Billions of pounds paid by builders to boost local services remains unspent, with more than a quarter of the cash unused after more than five years
New research by the Home Builders Federation estimates that local authorities in England and Wales are sitting on over £8 billion of infrastructure payments made by developers, including over £6bn from Section 106 agreements and almost £2bn raised through the Community Infrastructure Levy (CIL).
The research is based on a Freedom of Information (FOI) survey which received responses from 208 local authorities. The responses show that, on average, councils hold £19 million in unspent Section 106 infrastructure contributions - at a time when central Government is short of money to invest in infrastructure as the new government searches for much-needed economic growth.
Developer contributions are paid to the local authority to fund affordable housing, infrastructure and amenities to improve the local area for new and existing communities, as part of the process of granting planning permission. The principal source of funding from builders comes from Section 106 agreements between the developer and the council detailing what will be provided or paid for, including new Social Homes, new school buildings, GP surgeries, parks and transport improvements.
This research, however, demonstrates that a lack of capacity or willingness to spend developer contributions by some local authorities is preventing communities across the country from realising the benefits that have been paid for by the industry – further fuelling misguided objections to development that cite a lack of infrastructure for local communities.
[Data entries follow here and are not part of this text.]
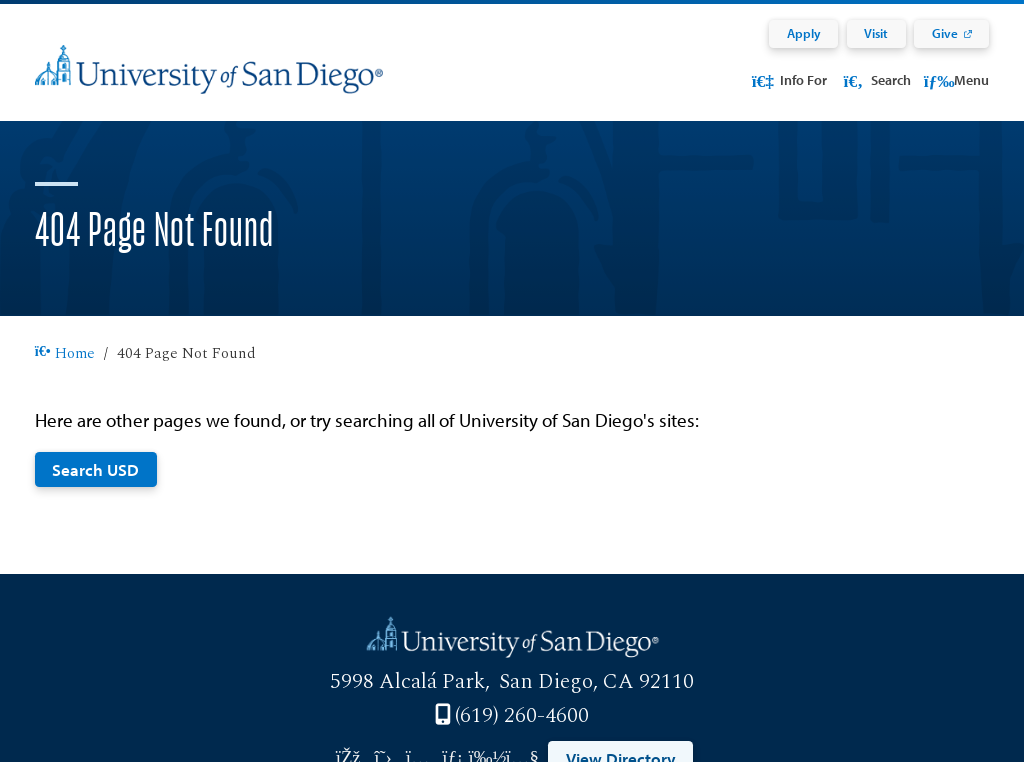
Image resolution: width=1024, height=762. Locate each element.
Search (875, 80)
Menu (956, 80)
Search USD (95, 469)
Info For (788, 80)
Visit (876, 33)
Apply (804, 33)
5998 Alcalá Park (407, 682)
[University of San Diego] (209, 82)
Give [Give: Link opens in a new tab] (945, 33)
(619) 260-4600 (522, 716)
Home (65, 353)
Furthermore, 26% of the unspent contributions have been held for more than five years, suggesting that around £1.6bn of vital funds for Affordable Housing and other infrastructure has been sitting in council bank accounts for more than half a decade.
The top 20 councils collectively hold around £2bn, with Oxfordshire County Council holding the largest amount of unspent Section 106 monies among respondents (£288m). Recent Committee notes published by Oxfordshire County Council highlight that it has held some funds for more than 20 years - completely severing the link between developer payments and new infrastructure provision for communities.
The estimated £8bn of unspent money includes:
- £817 million in unspent Affordable Housing contributions that could support the delivery of around 11,000 Affordable Homes
- £1.1 billion in highways and roads contributions across England and Wales: enough to fund the repair of around 12.6 million potholes
- £2 billion in unspent education contributions could support 126,000 new school places - at a time when much of the existing school estate is unsafe and in disrepair
- £873 million in unspent social infrastructure contributions could fund around 1,000 sports halls and 4,700 community games areas
Local authorities in major cities with communities at the sharp end of the housing crisis hold the greatest sums of Section 106 monies allocated for Affordable Housing – with six of the top 10 councils with the largest Affordable Housing sums unspent being in London.
In Wokingham, where the council is holding £41m paid for by developers to support the delivery of Affordable Housing in the borough (the second highest of any council), local house prices are more than 10 times local wage levels. Data released by Wokingham Borough Council showed that in 2022-23, the council spent £680,000 on emergency accommodation for homeless households and a further £200,000 on Temporary Accommodation.
Section 106 agreements often stipulate that they can be returned to the payee if the sums have been held too long as projects are deemed unlikely to be delivered meaning that communities do not receive all the benefits of development that local authorities have committed to.
The results of the FOI requests showed that 80 local authorities – around a third of all those who responded to this question – have returned Section 106 money to developers in the past five years, with a total of £20.6m being returned in total. House builders very rarely track what happens to their Section 106 payments and few seek reimbursement if it is found to have gone unspent. The home building industry would always prefer that money provided for a specific purpose is spent accordingly and within good time as this ultimately benefits the residents in the new communities built by the developer.
However, the industry is concerned that inaction by some councils and a lack of local authority capacity to deliver infrastructure, along with fiery rhetoric about development and developers from some politicians and campaign groups, is contributing to negative perceptions of house building across the country.
HBF is calling for greater transparency so that council Infrastructure Funding Statements (IFS) clearly outline the reasons why infrastructure is delayed and how long money has been held for. Local authority planning department budgets must also be placed on a sustainable footing to ensure there are sufficient staff and resources for oversight and monitoring of developer contributions.
Neil Jefferson CEO at HBF, said: “Each year developers contribute around £7 billion to local authorities for the provision of local infrastructure, affordable housing and education, recreational and health facilities but some councils are increasingly failing to invest this cash into the services that so desperately need it.
“Investment in new housing delivery brings unrivalled economic and social benefits to communities but too many of these advantages are going unseen by local people. With the Government desperate to find money to invest in infrastructure to drive growth, it is nonsensical to have billions sat in council bank accounts.
"Furthermore, a lack of infrastructure provision is often cited as a reason to oppose development, yet this pipeline of billions of pounds of unspent infrastructure funding is too often underappreciated in debates about the impact of new development.
"Whilst appreciating the pressures and constraints on councils, we simply have to find a better way to ensure this money is spent promptly to benefit local communities, support local services and drive growth.”